29 November 2022 to 2 December 2022
Wang Center, Stony Brook University
US/Eastern timezone

LArPix and LightPix: highly-scalable, cryogenic readout electronics

1 Dec 2022, 11:55
20m
Theater (Wang Center)

Theater

Wang Center

Contribution Talk WG3: Noble Element Detectors WG3: Noble Element Detectors

Speaker

Brooke Russell (Member@lbl.gov;Staff@lbl.gov;Other@lbl.gov)

Description

3D ionization information facilitates unambiguous mm-scale fine-tracking in high occupancy liquid argon time-projection chamber (LArTPC) environments. LArPix-v2 incorporates low-power 64-channel custom ASICs with a mixed-signal large-format printed circuit board for an unambiguous 3D charge-readout anode. With robust I/O and control architecture, a 10-by-10 array of ASICs instrument a 6,400-pixel PCB-based anode. The system is compatible with standard large-scale commercial electronics production techniques, enabling low-cost quick-turn production. Here I present a system design overview alongside LArPix-v2 ASIC and pixel anode tile benchmark performance evaluation. This system will be deployed in upcoming ProtoDUNE-ND LArTPC physics operation.

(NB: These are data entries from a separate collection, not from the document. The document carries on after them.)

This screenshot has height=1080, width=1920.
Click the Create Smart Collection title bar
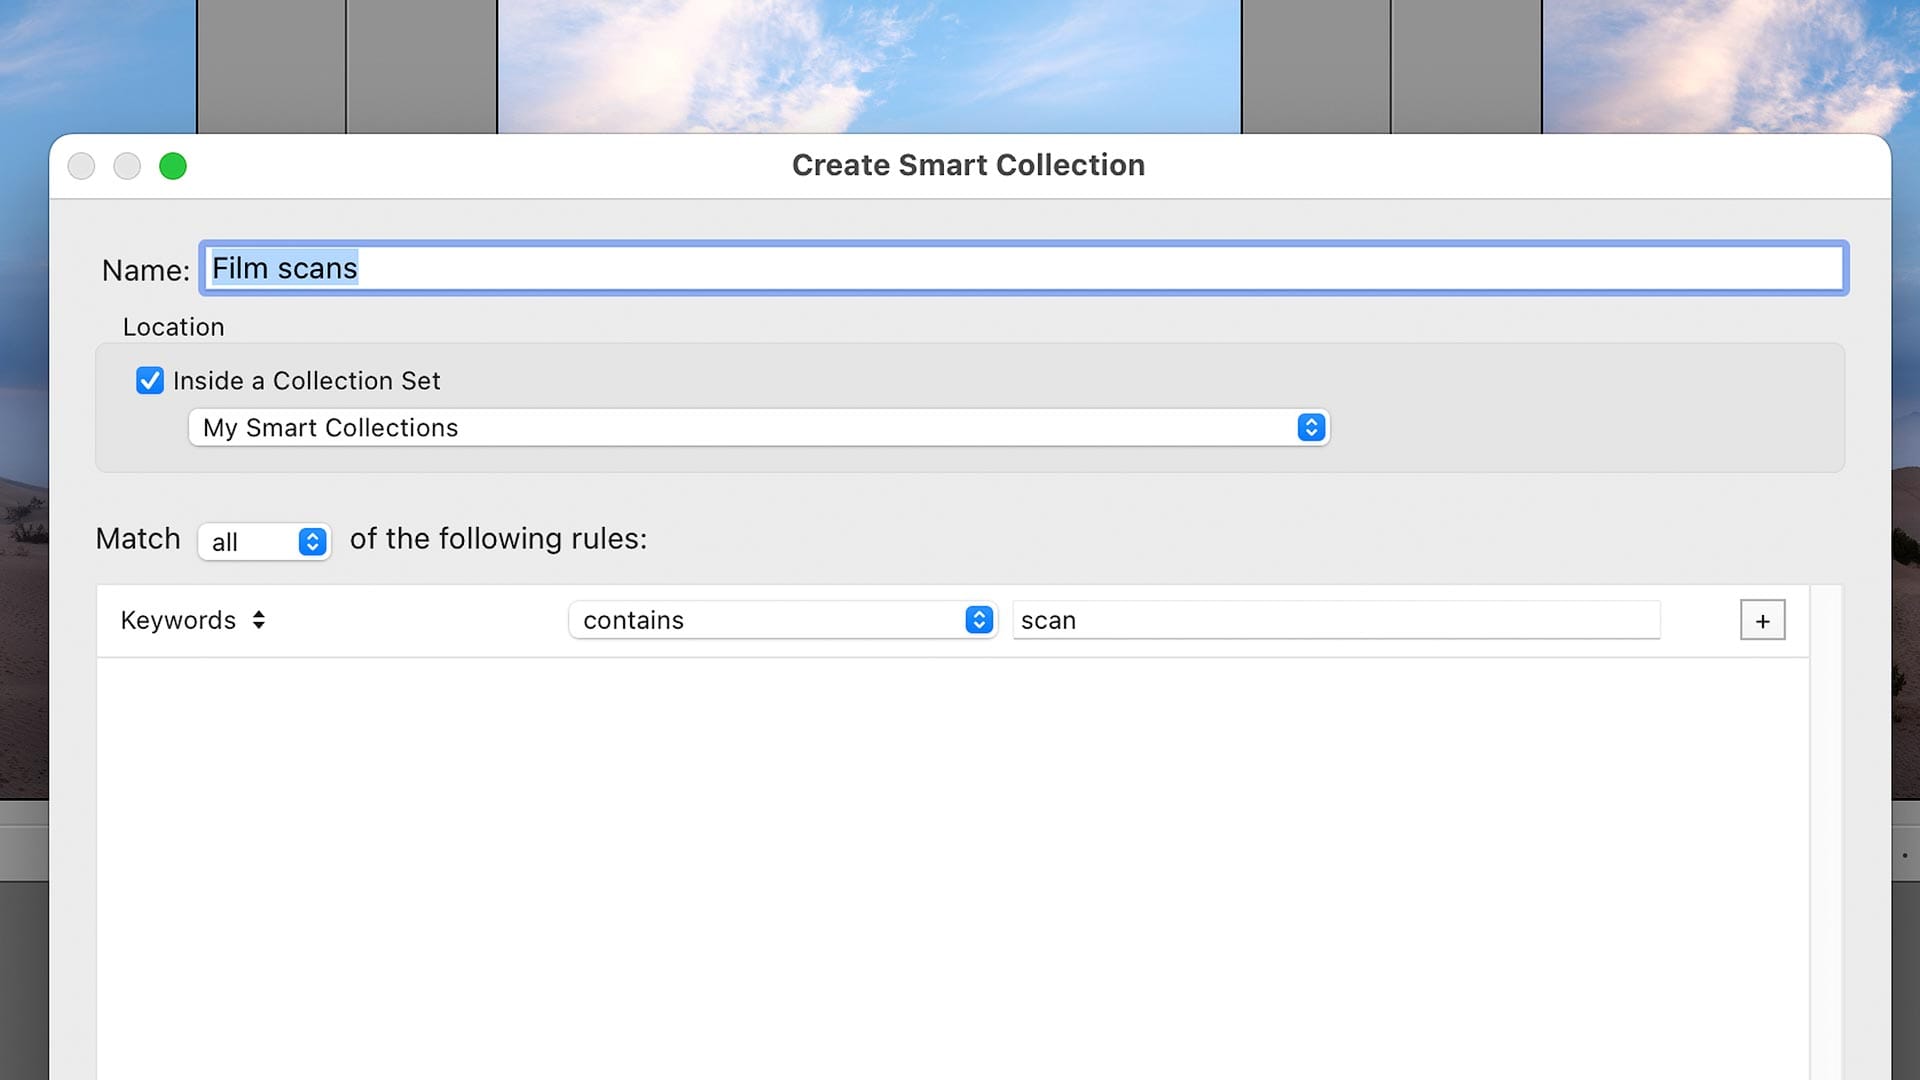coord(967,165)
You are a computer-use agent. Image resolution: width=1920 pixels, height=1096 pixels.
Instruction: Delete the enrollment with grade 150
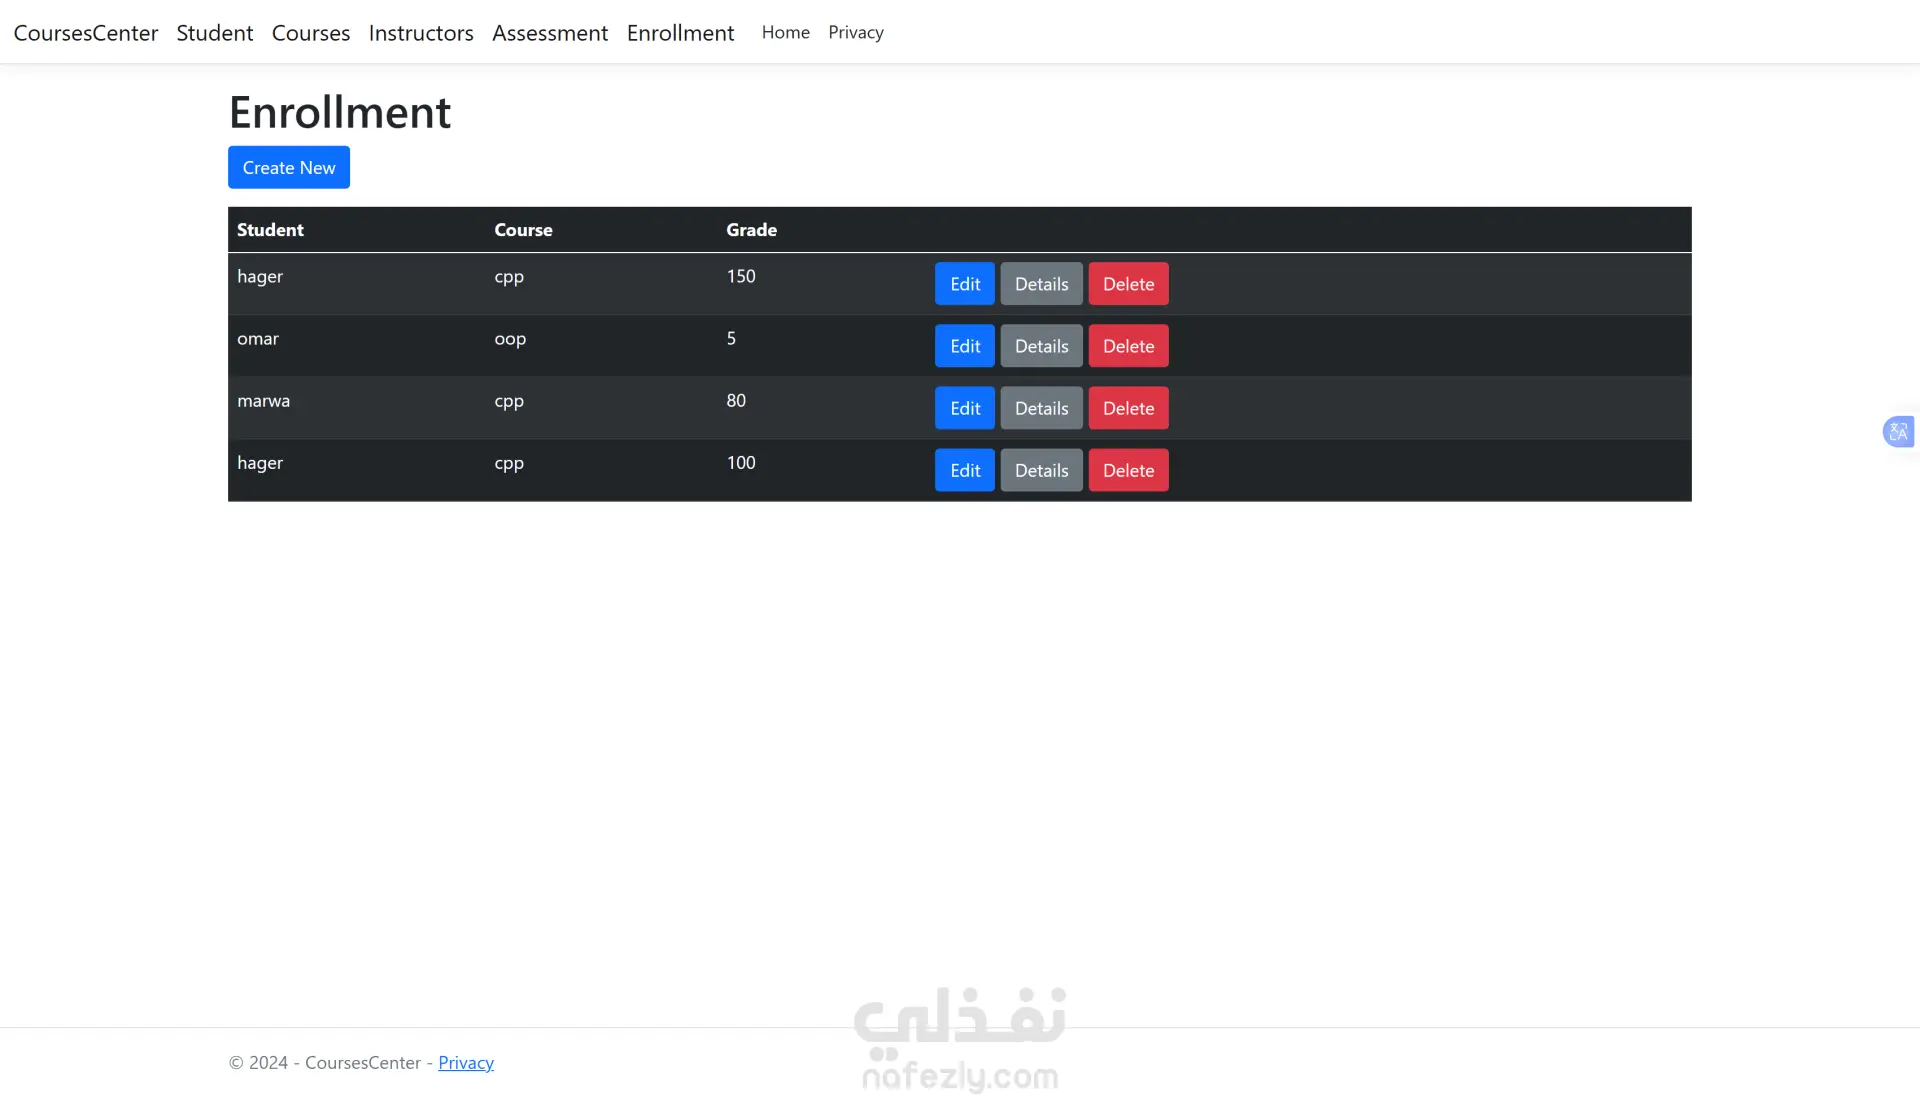(x=1128, y=284)
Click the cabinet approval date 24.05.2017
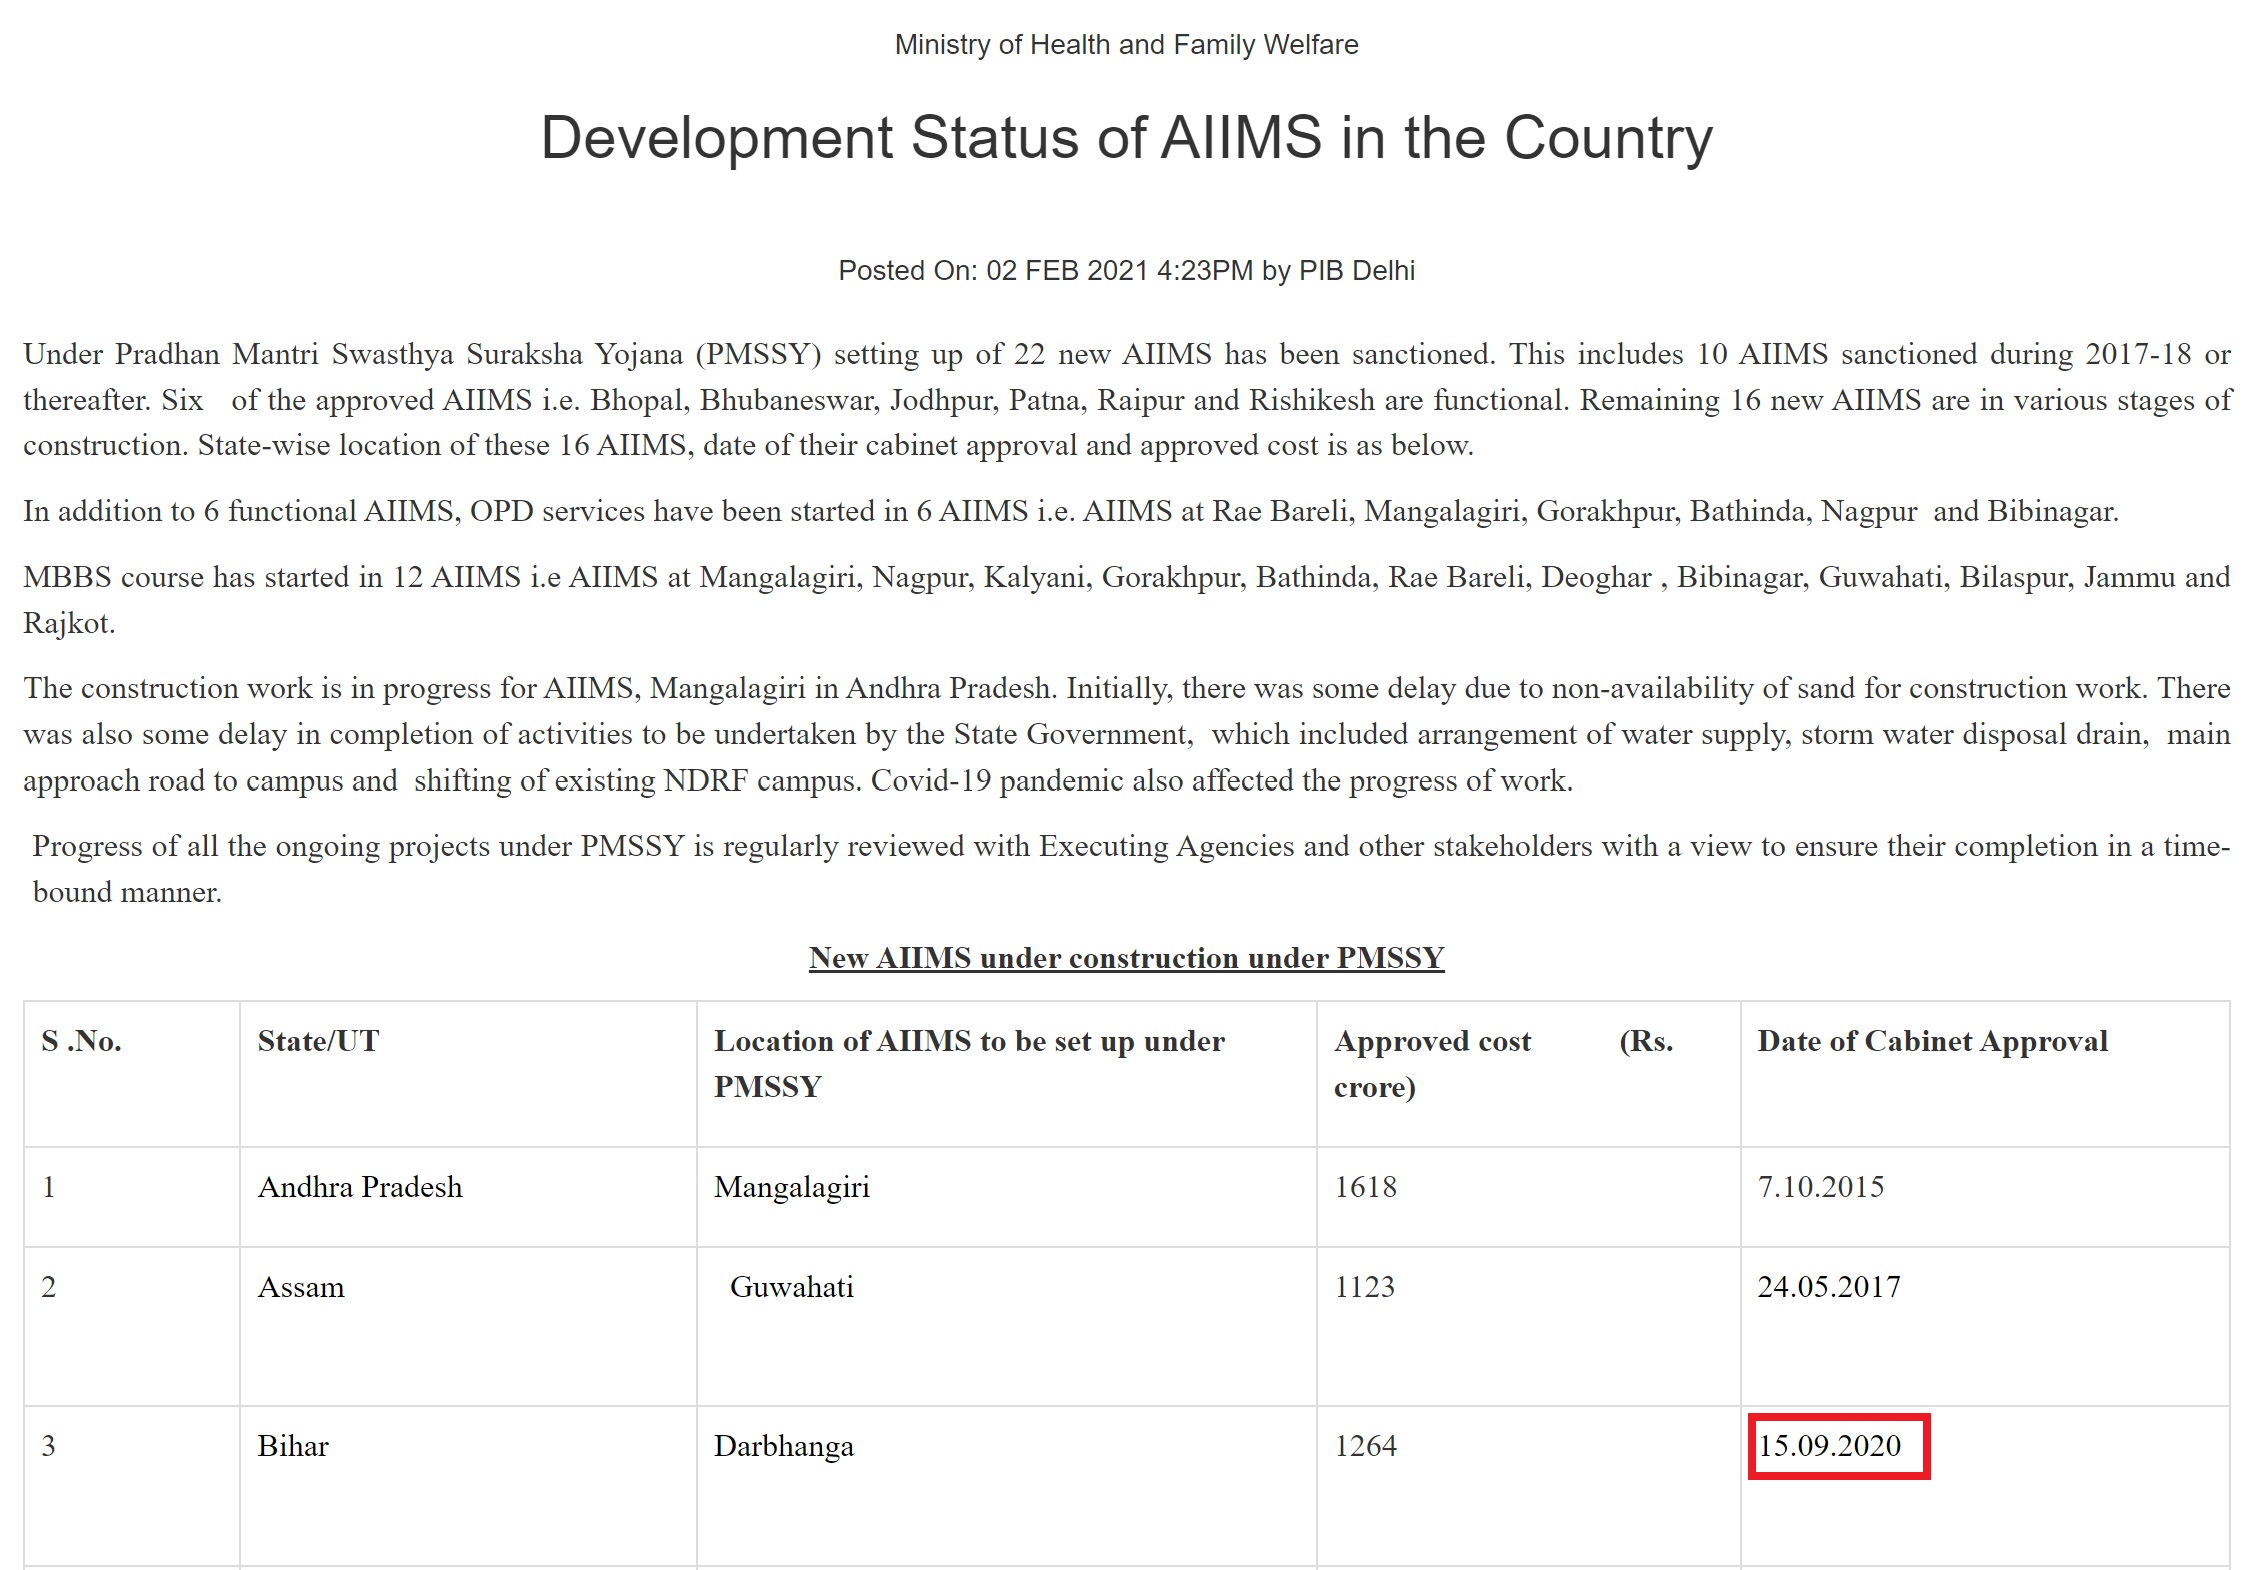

The development of scalable cryogenic-compatible electronics capable of reading out very large numbers of silicon photomultipliers (SiPMs) would enhance current and future neutrino and dark matter experiments. The prototype LightPix system is an attempt to meet this need, and is based on slight adaptation of the LArPix system that has been proven in liquid argon time-projection chambers at the 100,000-channel scale. The first-generation LightPix ASIC reuses most of the LArPix design, adding a low-power TDC with sub-nanosecond resolution. Additionally, LightPix-v1 features multi-channel coincidence triggering modes to suppress excess data from SiPM dark noise. Here we present an initial performance evaluation of the LightPix-v1 ASIC.